Exact : pas de fric. Télé-France-Films était une toute petite société bien loin de ce qu’est devenu Telfrance. Thierry la Fronde est sans doute en grande partie la raison de cette ascension. Réalisation rapide ? Voire ! Un épisode de 26 minutes par semaine, on ne trouve plus cela aujourd’hui. Le résultat, bien évidemment, ne me satisfait pas complètement. Je devais réaliser la troisième et la quatrième séries. C’est pourquoi j’avais tué Florent à la fin de la deuxième série. Le producteur ayant confié la réalisation à Pierre Goutas, j’ai ressuscité Florent (« Le Diable ne meurt jamais »).
Vous deviez, dites-vous, réaliser les saisons trois et quatre. Clément Michu nous a raconté que c’est à la suite d’un accident durant un tournage que Robert Guez dut céder la place à Pierre Goutas. Sa mémoire l’a-t-elle trahi ?
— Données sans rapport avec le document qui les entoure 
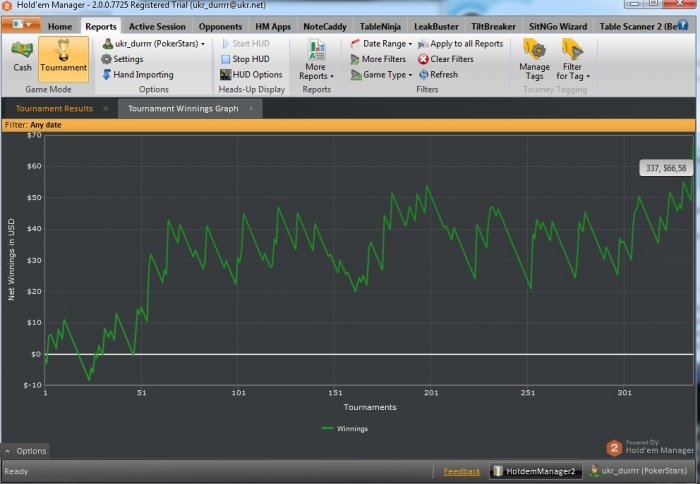The width and height of the screenshot is (700, 484).
Task: Open Manage Tags
Action: [535, 58]
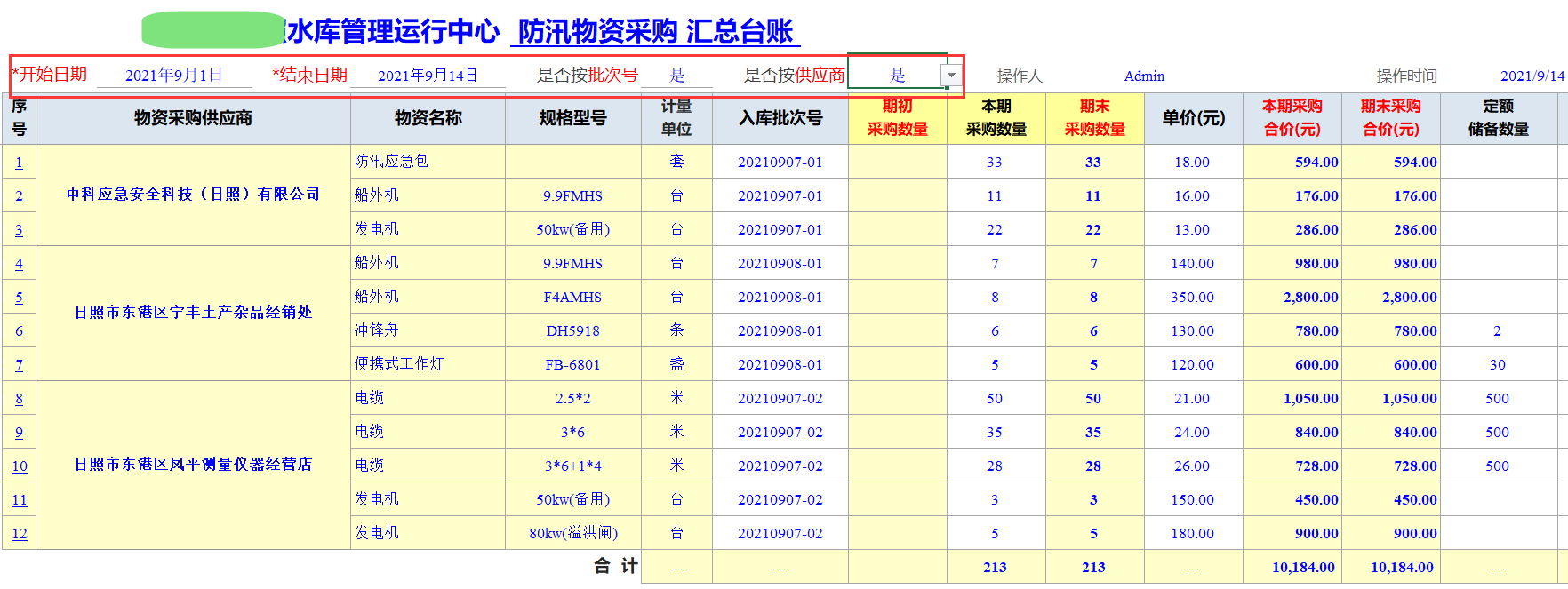Select the 便携式工作灯 item cell

pos(399,364)
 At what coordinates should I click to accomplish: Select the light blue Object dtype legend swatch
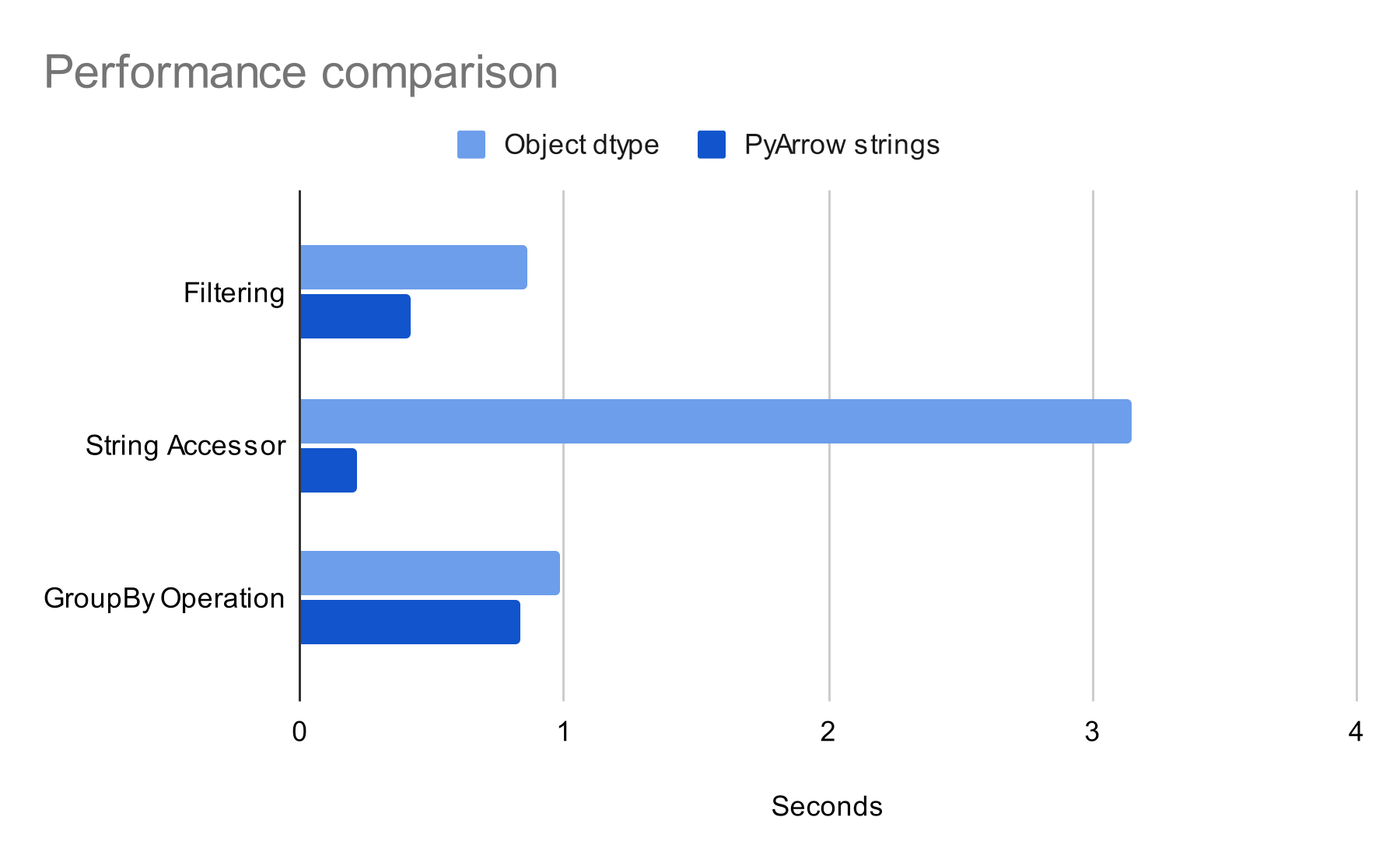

Guez, voulant démontrer à un comédien que tout le monde pouvait monter à cheval, donna l’exemple. Le cheval s’emballa et Guez tomba. Il dut, je crois, porter un corset par la suite. Néanmoins, la série n°3 n’était pas encore certaine et Michel Canello [directeur de Télé-France-Films] m’avait promis la place de metteur en scène. D’où la mort de Florent. Pour des raisons assez floues, ce fut Pierre Goutas, qui dirigeait la deuxième équipe, qui en fut chargé. Et Florent ressuscita.
Au sujet de Robert Guez, encore : juste avant Thierry la Fronde, vous aviez participé tous deux à la série La Déesse d’or. Etait-ce votre première rencontre ? Etiez-vous lié par Thierry la Fronde avant la production de la série ou est-ce Télé-France-Films qui choisit le réalisateur ?
D’après ce que je crois savoir, Robert Guez était un des associés de Télé-France-Films. Il était normal qu’il réalise La Déesse d’Or. Parenthèse, le héros enfant de la série était joué par Patrick Morin qui devint Patrick Dewaere. J’avais participé comme comédien à plusieurs émissions co-produites par la France et Québec. Je venais de rentrer de Montréal et j’ai représenté le quota nécessaire.
La petite Isabelle - votre fille - avait trois ou quatre ans à l'époque du début du tournage. Elle apparaîtra plus tard dans l'épisode « Les héros ». Et bien sûr votre propre épouse, Céline Léger, jouait le rôle d'Isabelle, la bien-aimée de Thierry, tandis que vous donniez vie au traître Florent. Y avait-il une raison à cette implication familiale ou était-ce pur plaisir ?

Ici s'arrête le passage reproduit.